Iowa Caucus 2016 Results: Ted Cruz Defeats Trump, Rubio; Clinton, Sanders in Virtual Tie
Latino Republican presidential candidates had a good night in Iowa, while Democrats almost encountered a statistical tie.
Once caucusing began in Iowa, shortly after 7 p.m. CST in most of more than 1,770 precincts, it was initially too close to call among Ted Cruz, Donald Trump and Marco Rubio. Based on polling data prior to the caucus, Cruz, Trump and Rubio were expected to place in the top three, but the Florida senator actually performed better than expected.
According to the Iowa Republican Party, as of 12:45 p.m. EST and with 99 percent of precincts reporting, Cruz won the caucuses with 27.6 percent, or 51,574 votes. Cruz defeated Trump, who placed second with 24.3 percent, or 45,381 votes.
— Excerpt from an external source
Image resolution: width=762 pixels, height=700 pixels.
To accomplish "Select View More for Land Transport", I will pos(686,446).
Rubio narrowly caught up to Trump with 43,071 votes, or 23.1 percent.
"Tonight is a victory for every American who understands that after we survive eight long years of the Obama presidency, no one personality can right the wrongs done by Washington," said Cruz during his victory speech.
Trump's address was short, stating his confidence he'll win the Republican nomination and was honored with the night.
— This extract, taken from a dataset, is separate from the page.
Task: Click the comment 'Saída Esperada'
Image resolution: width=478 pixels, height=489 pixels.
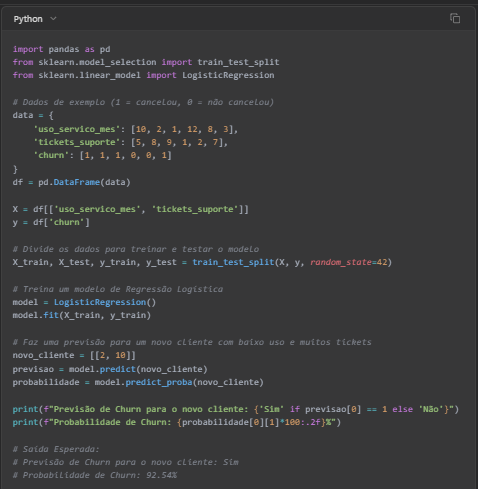Action: coord(56,449)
With the rest of the GOP field, Ben Carson placed fourth with 17,372 votes (9.3 percent), Rand Paul with 8,469 votes (4.5 percent), Jeb Bush with 5,233 votes (2.8 percent), Carly Fiorina with 3,481 votes (1.9 percent), John Kasich with 3,472 votes (1.9 percent), Mike Huckabee with 3,344 votes (1.8 percent), Chris Christie with 3,278 votes (1.8 percent), Rick Santorum with 1,783 votes (1 percent), "other" with 119 votes (0.1 percent) and Jim Gilmore with 12 votes (0.0 percent).
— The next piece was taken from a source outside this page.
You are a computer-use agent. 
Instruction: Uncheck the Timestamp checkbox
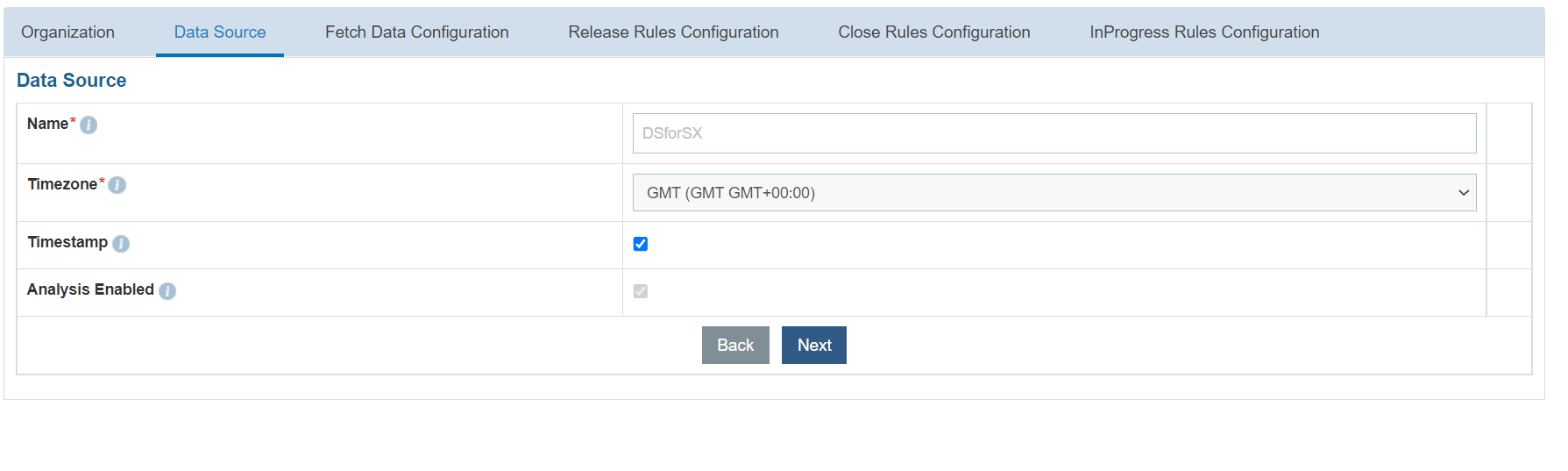point(641,244)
For Huckabee, his Monday night performance was enough to end his campaign. As noted on Twitter, he suspended his campaign during the 9 p.m. CST hour.
I am officially suspending my campaign. Thank you for all your loyal support. #ImWithHucK
— Gov. Mike Huckabee (@GovMikeHuckabee) February 2, 2016
For Democrats, based on the Iowa Democratic Party's data with 97 percent of the precincts reporting by 12:55 p.m. EST, Hillary Clinton and Bernie Sanders were less than one-percent from tying. While the Democrats' Iowa race was already expected to be between Clinton and Sanders. Clinton initially held a slight lead but it began to decline during the night. Clinton would have 49.9 percent to Sanders' 49.6 percent by 12:55 p.m. EST.
Fellow Democratic candidate Martin O'Malley failed to gain traction, hitting 0.6 percent. He would also suspend his presidential campaign on Monday night.
"I want to thank everyone who came out to our events, and lent me their ear," said O'Malley in an emailed statement sent to supporters. "Everyone who went out to caucus for me tonight, and lent me their voice. I give you my deepest gratitude. Together we all stood up for working people, for new Americans, for the future of the Earth and the safety of our children. ... The road has been long, but our course has been true. A great many people have put their time and talents into my campaign and I thank each of you from the bottom of my heart. Whoever our nominee is, we must all hold strong, together."
Overnight, Clinton was announced the winner, but with a slim margin.